What is expected:
Return only the lines starting at the line that contains "The image size" and ending with the final line of the listing; include both endpoints.

Records supplied:
^^^^^^^^
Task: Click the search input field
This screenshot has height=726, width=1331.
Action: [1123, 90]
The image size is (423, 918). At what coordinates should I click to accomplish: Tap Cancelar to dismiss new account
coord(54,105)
^^^^^^^^
Response to the exercise:
The image size is (423, 918). At what coordinates should I click to accomplish: Tap Cancelar to dismiss new account
coord(54,105)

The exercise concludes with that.